■ **Work instructions**: Please write out the records below exactly as they appear, including every line.
───── Material ─────
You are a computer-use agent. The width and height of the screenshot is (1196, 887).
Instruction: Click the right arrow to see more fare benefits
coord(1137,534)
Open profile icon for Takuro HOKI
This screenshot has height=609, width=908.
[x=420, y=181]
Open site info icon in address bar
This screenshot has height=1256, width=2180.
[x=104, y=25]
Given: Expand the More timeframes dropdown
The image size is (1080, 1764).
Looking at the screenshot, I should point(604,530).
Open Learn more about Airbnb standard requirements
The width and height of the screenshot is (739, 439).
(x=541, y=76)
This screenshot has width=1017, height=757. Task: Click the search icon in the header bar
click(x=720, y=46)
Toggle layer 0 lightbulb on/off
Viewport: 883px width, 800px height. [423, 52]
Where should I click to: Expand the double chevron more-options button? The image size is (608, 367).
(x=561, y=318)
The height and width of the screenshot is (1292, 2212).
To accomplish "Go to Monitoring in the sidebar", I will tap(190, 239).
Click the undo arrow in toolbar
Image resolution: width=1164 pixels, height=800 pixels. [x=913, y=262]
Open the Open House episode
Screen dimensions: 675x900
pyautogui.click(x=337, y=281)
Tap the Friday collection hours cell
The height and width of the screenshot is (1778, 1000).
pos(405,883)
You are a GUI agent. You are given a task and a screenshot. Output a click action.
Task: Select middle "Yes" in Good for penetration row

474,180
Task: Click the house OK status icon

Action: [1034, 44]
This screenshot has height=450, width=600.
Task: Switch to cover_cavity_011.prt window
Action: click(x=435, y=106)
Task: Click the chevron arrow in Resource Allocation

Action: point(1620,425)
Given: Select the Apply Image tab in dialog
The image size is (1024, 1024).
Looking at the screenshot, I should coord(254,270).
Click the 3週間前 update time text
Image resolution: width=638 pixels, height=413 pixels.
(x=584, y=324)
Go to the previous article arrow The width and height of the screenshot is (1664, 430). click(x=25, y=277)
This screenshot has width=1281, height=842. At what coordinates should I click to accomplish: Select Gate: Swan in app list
─────
■ **The reply**:
You are a computer-use agent. The width and height of the screenshot is (1196, 887).
Instruction: Click the right arrow to see more fare benefits
coord(1137,534)
Open profile icon for Takuro HOKI
This screenshot has height=609, width=908.
[x=420, y=181]
Open site info icon in address bar
This screenshot has height=1256, width=2180.
[x=104, y=25]
Given: Expand the More timeframes dropdown
The image size is (1080, 1764).
Looking at the screenshot, I should point(604,530).
Open Learn more about Airbnb standard requirements
The width and height of the screenshot is (739, 439).
(x=541, y=76)
This screenshot has width=1017, height=757. Task: Click the search icon in the header bar
click(x=720, y=46)
Toggle layer 0 lightbulb on/off
Viewport: 883px width, 800px height. [423, 52]
Where should I click to: Expand the double chevron more-options button? The image size is (608, 367).
(x=561, y=318)
The height and width of the screenshot is (1292, 2212).
To accomplish "Go to Monitoring in the sidebar", I will tap(190, 239).
Click the undo arrow in toolbar
Image resolution: width=1164 pixels, height=800 pixels. [x=913, y=262]
Open the Open House episode
Screen dimensions: 675x900
pyautogui.click(x=337, y=281)
Tap the Friday collection hours cell
The height and width of the screenshot is (1778, 1000).
pos(405,883)
You are a GUI agent. You are given a task and a screenshot. Output a click action.
Task: Select middle "Yes" in Good for penetration row

474,180
Task: Click the house OK status icon

Action: [1034, 44]
This screenshot has height=450, width=600.
Task: Switch to cover_cavity_011.prt window
Action: click(x=435, y=106)
Task: Click the chevron arrow in Resource Allocation

Action: point(1620,425)
Given: Select the Apply Image tab in dialog
The image size is (1024, 1024).
Looking at the screenshot, I should coord(254,270).
Click the 3週間前 update time text
Image resolution: width=638 pixels, height=413 pixels.
(x=584, y=324)
Go to the previous article arrow The width and height of the screenshot is (1664, 430). click(x=25, y=277)
This screenshot has width=1281, height=842. At what coordinates should I click to accomplish: Select Gate: Swan in app list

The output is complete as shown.